_Exercise directions_.
Go through the entries below, tally each line that has the word "computer", and give only the total.

_Stored data_.

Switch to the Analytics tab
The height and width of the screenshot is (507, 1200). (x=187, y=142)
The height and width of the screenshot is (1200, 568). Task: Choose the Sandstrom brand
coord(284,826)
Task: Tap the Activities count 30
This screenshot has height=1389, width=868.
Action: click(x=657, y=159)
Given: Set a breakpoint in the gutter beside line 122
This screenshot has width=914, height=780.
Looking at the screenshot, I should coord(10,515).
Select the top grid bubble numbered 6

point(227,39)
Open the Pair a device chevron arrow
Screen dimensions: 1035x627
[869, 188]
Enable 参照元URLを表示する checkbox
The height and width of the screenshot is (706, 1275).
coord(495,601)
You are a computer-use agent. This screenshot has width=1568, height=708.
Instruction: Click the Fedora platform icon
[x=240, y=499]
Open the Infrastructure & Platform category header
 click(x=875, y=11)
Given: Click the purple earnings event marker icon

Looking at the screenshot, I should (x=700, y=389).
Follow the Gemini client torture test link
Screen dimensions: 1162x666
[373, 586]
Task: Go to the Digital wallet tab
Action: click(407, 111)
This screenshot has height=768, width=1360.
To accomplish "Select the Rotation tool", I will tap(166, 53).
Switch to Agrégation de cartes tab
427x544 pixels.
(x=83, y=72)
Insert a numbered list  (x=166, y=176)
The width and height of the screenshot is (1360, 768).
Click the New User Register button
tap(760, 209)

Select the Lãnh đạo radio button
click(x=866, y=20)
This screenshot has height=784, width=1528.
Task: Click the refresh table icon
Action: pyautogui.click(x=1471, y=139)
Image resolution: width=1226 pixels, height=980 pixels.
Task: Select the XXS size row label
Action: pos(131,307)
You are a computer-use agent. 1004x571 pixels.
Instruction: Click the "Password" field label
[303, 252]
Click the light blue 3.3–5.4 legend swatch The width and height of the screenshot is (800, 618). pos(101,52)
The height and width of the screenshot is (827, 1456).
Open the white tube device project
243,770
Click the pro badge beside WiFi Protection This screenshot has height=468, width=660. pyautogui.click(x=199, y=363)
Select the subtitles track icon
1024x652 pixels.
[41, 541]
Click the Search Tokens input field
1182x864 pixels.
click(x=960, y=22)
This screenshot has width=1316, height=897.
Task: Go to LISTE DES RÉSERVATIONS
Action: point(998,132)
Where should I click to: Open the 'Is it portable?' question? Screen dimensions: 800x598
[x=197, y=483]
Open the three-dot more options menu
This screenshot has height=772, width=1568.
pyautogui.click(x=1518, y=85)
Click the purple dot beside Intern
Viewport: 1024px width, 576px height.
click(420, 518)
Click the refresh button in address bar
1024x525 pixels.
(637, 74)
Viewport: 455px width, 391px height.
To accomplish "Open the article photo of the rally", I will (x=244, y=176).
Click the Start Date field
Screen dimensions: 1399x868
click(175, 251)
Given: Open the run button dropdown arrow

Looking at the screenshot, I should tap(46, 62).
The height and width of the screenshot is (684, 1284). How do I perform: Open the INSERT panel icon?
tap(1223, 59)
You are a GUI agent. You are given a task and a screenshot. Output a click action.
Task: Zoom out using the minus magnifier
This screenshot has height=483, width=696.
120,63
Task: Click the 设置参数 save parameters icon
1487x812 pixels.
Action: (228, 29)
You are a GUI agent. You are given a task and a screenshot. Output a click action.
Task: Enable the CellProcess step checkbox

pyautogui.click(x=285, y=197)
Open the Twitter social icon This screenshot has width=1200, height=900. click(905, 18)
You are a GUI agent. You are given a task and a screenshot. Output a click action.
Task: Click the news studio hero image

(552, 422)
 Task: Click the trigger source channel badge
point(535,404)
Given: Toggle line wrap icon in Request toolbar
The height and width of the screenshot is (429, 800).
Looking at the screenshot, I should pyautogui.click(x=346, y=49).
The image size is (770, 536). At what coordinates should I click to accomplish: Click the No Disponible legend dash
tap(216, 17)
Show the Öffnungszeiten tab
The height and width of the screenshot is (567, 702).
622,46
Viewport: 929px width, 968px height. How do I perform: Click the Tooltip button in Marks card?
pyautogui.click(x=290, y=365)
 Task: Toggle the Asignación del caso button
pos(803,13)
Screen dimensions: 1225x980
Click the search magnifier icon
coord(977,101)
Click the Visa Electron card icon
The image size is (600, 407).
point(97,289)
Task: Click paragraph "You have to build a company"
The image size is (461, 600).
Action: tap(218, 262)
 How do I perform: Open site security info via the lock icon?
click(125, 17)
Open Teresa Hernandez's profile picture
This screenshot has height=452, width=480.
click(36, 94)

_Expected answer_.
2